The drama does a good job of visually drawing distinctions between the two worlds, and Simmons is a joy to watch as he plays both the cynical version of Howard and his sweeter, kinder “twin.” The two Howards made different choices and went on different journeys as a result, and Simmons does an excellent job of indicating the moments in which each man envies — or begins to resent — the other man’s life. Williams’ character holds secrets in both arenas, and her empathic, quietly watchful work is a brilliant match for Simmons’ precise performance. Standouts in the supporting cast include Nazanin Boniadi, Sara Serraiocco, Harry Lloyd, Stephen Rea and Richard Schiff.
The central conflict between the worlds drives much of the narrative, but the exact nature and cause of the conflict remain a little too vague for much of the first season. Not that the viewer requires a side to root for — both parties clearly have understandable pressures and problems they need to resolve — but knowing what they were fighting for might make buying into several core characters’ dilemmas a bit easier. That said, the cast is so good and the worlds are so cleverly realized that it’s easy to fall down this particular rabbit hole.

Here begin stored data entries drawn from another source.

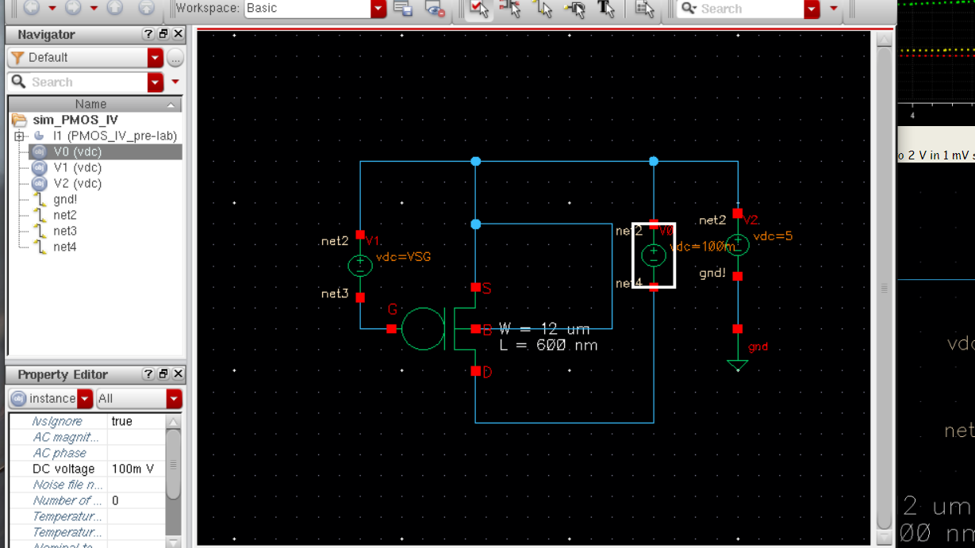Select the text cursor selection tool
This screenshot has height=548, width=975.
[606, 9]
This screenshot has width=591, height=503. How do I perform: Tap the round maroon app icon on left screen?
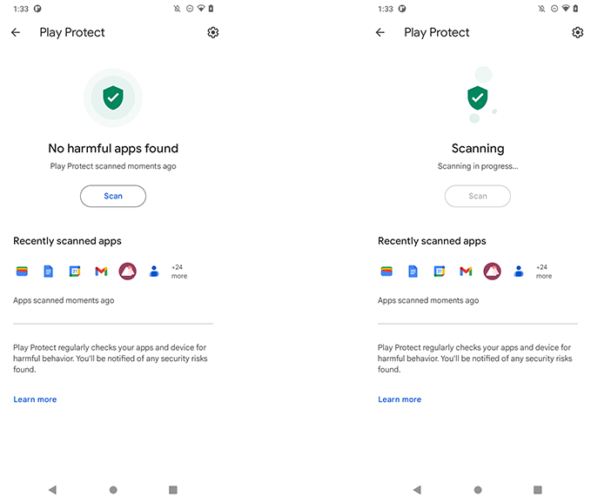click(127, 272)
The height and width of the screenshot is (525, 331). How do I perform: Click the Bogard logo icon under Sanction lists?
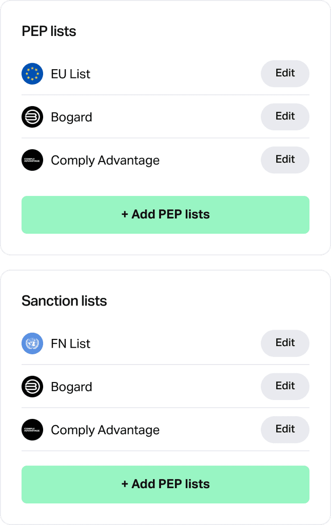(x=32, y=387)
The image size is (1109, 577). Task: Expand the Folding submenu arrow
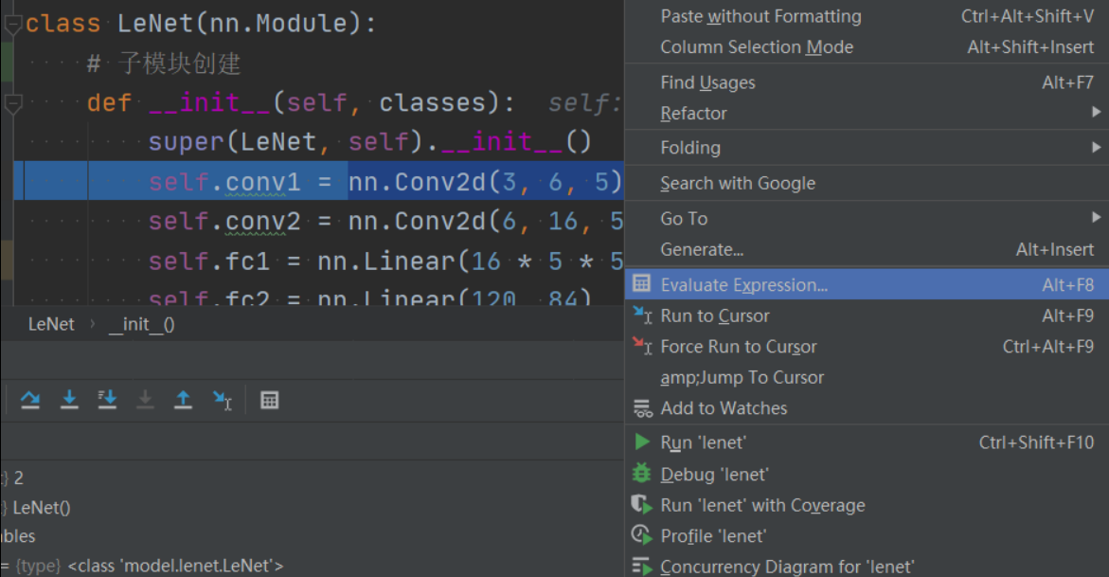1096,147
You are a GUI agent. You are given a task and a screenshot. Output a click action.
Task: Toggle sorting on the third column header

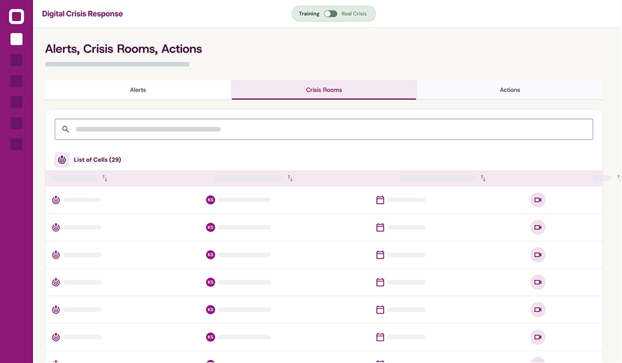tap(483, 178)
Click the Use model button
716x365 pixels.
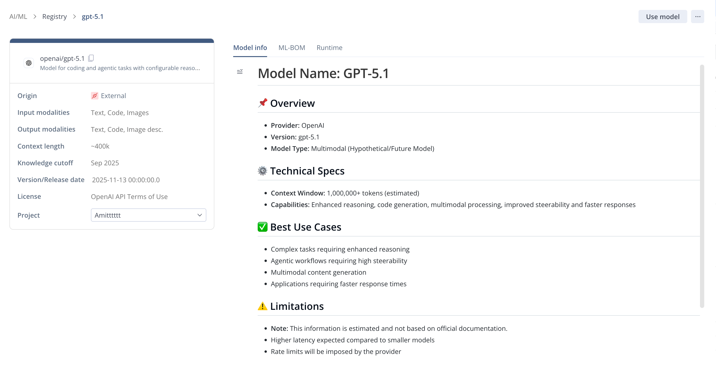[x=662, y=17]
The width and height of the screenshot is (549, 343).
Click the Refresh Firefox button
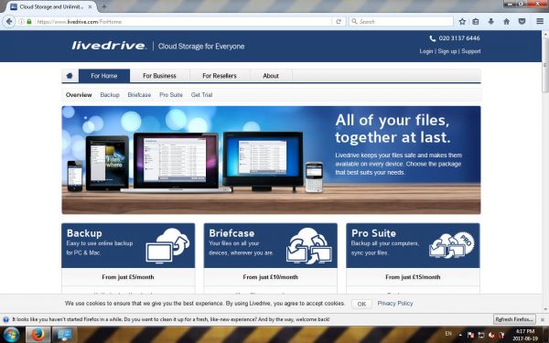(514, 319)
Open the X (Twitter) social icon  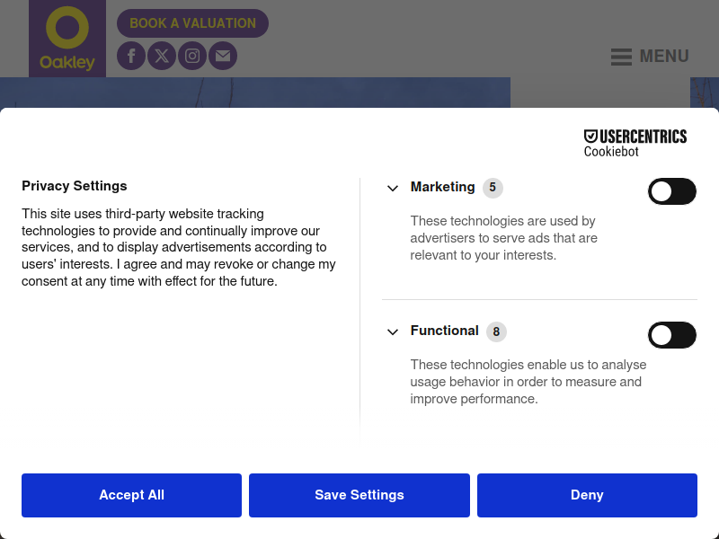162,56
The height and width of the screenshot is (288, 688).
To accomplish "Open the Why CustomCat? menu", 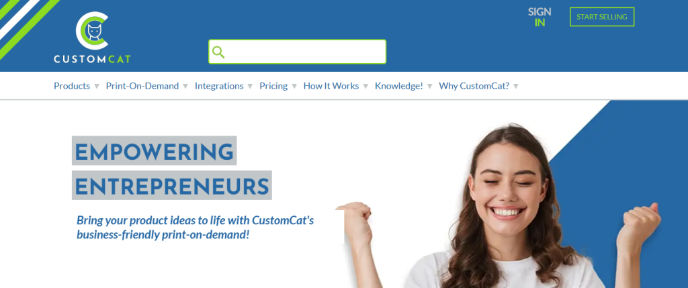I will click(x=474, y=86).
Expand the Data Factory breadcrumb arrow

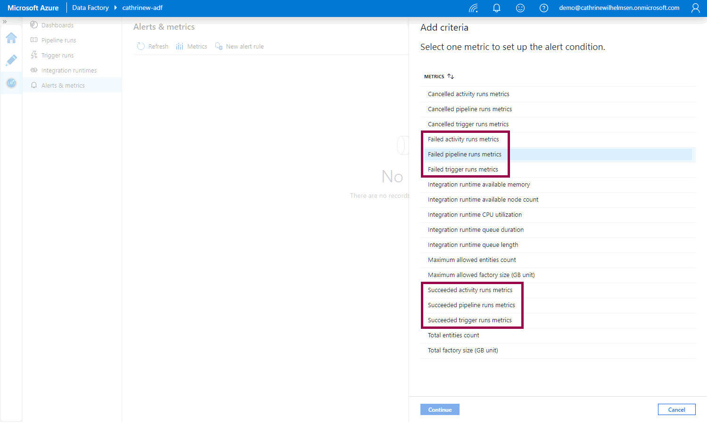coord(115,8)
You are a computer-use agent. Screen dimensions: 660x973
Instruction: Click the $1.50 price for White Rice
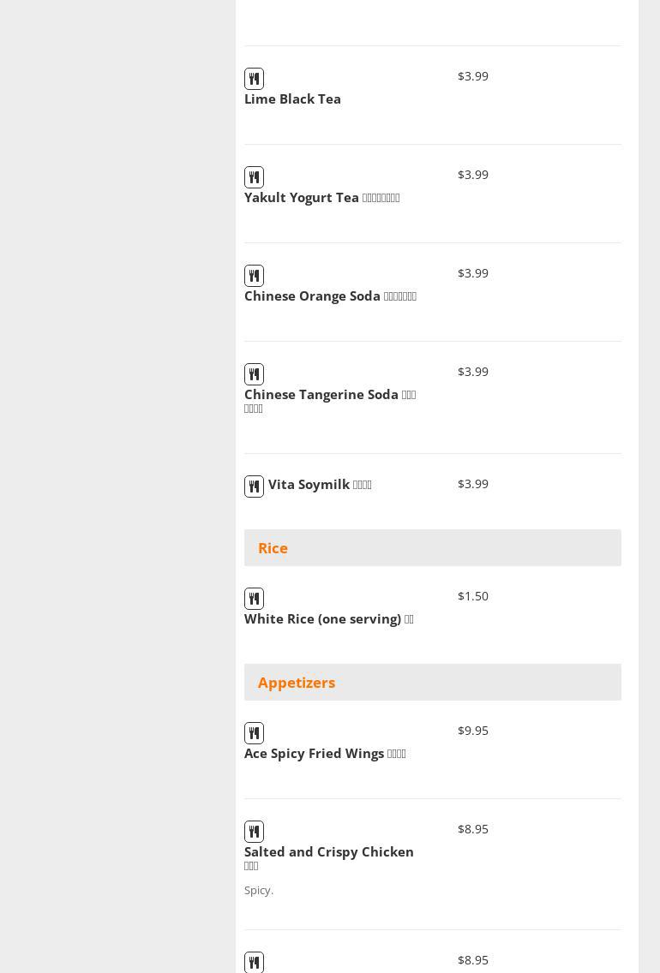tap(473, 596)
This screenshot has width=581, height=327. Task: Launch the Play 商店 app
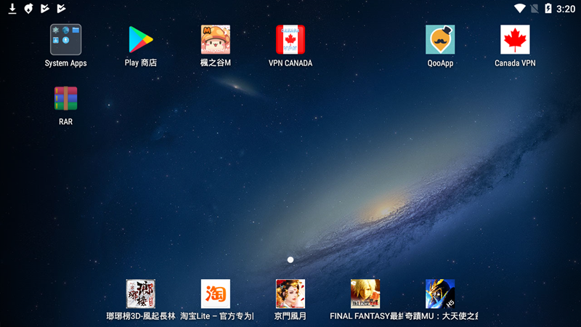(141, 40)

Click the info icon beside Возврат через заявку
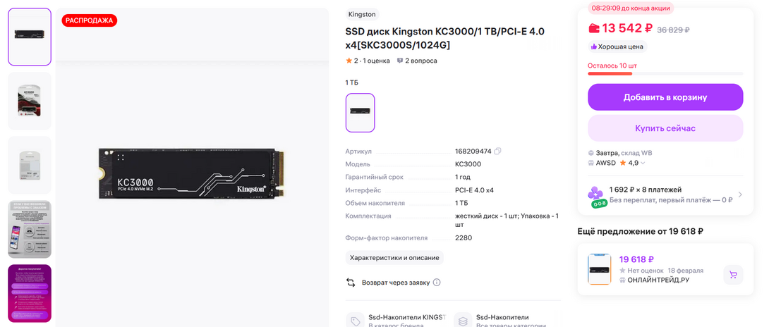tap(437, 283)
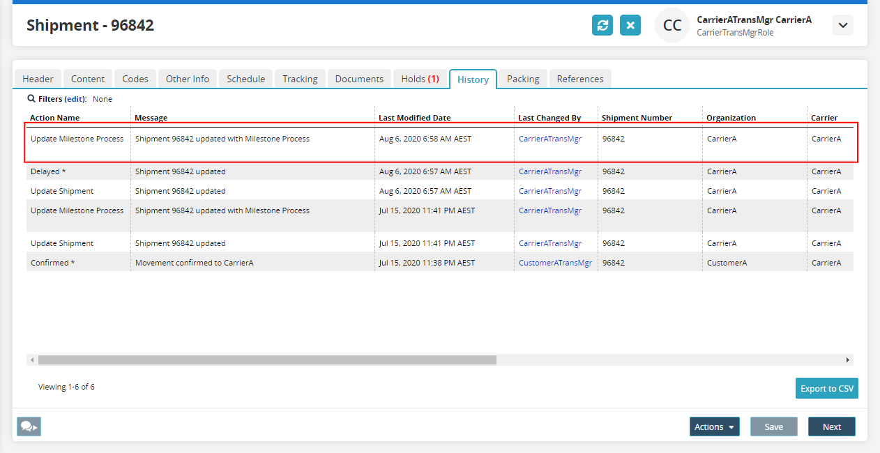This screenshot has width=880, height=453.
Task: Switch to the Header tab
Action: [x=38, y=79]
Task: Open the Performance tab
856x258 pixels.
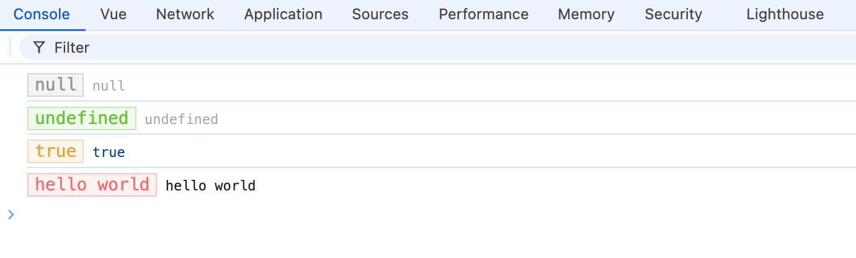Action: pos(484,14)
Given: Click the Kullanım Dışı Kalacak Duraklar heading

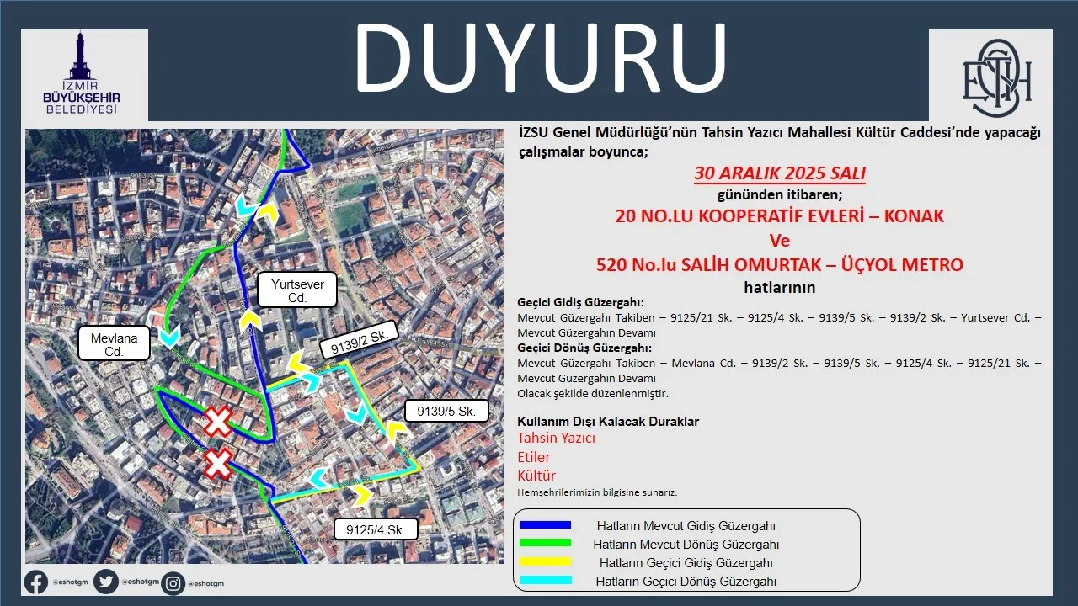Looking at the screenshot, I should pos(607,422).
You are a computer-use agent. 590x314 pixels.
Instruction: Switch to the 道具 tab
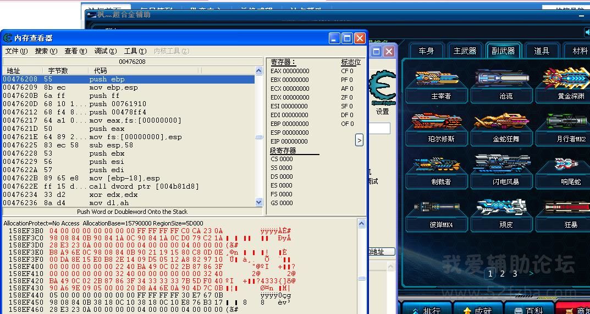pos(542,51)
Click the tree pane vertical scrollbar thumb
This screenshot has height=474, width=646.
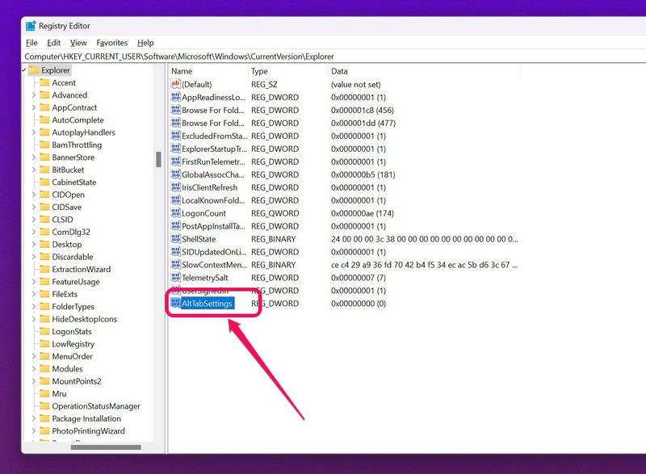[158, 158]
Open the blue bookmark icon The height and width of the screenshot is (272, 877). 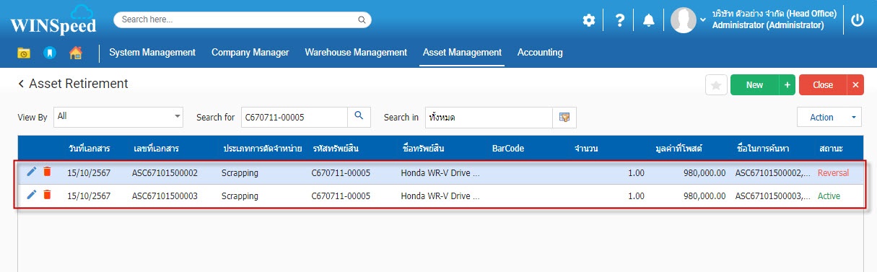(x=49, y=53)
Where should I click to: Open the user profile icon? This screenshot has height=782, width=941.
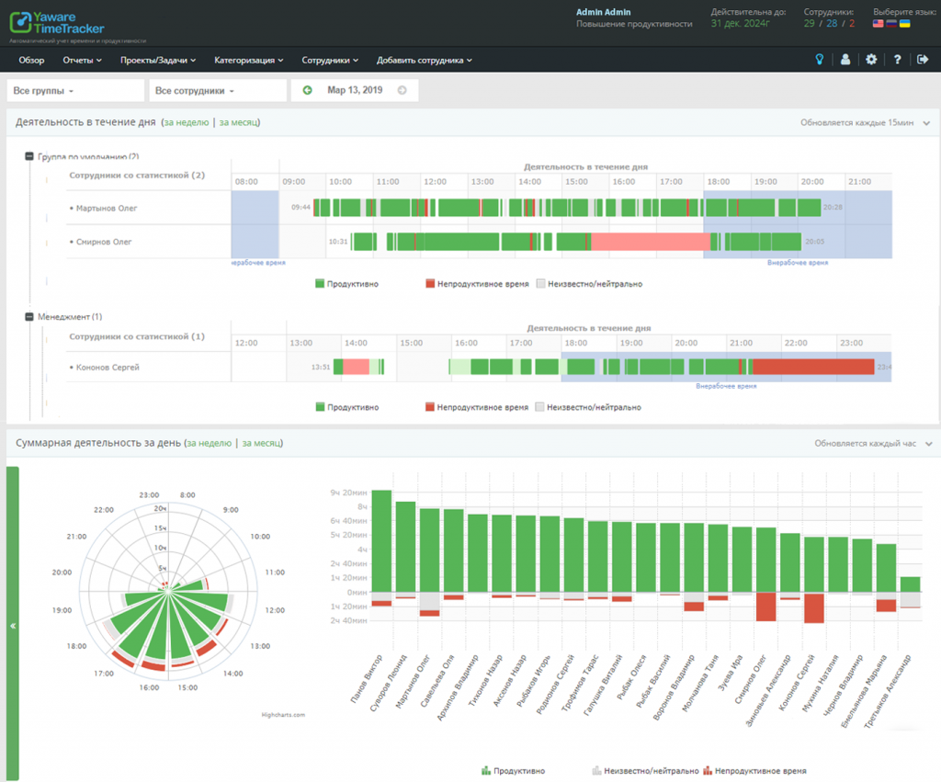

Unlike too many shows leaning on science-fiction elements, “Counterpart” uses its otherworldly premise to examine moral, psychological and emotional dilemmas. The clashing timelines aren’t there just to supply scenes of assassins kicking ass and espionage operatives trading tart dialogue; “Counterpart” takes advantage of the deeper opportunities presented by the parallel world. Characters make choices based on personal grievances, fleeting love and lost chances — not just the hard-won intelligence they can glean from a familiar world they are drawn to, but don’t fully understand.
Drama; 10 episodes (6 reviewed); Starz, 8 p.m. Sun. Jan. 21. 60 min.
Executive producers, Justin Marks, Amy Berg, Gary Gilbert, Jordan Horowitz, Keith Redmon, Bard Dorros, Morten Tyldum.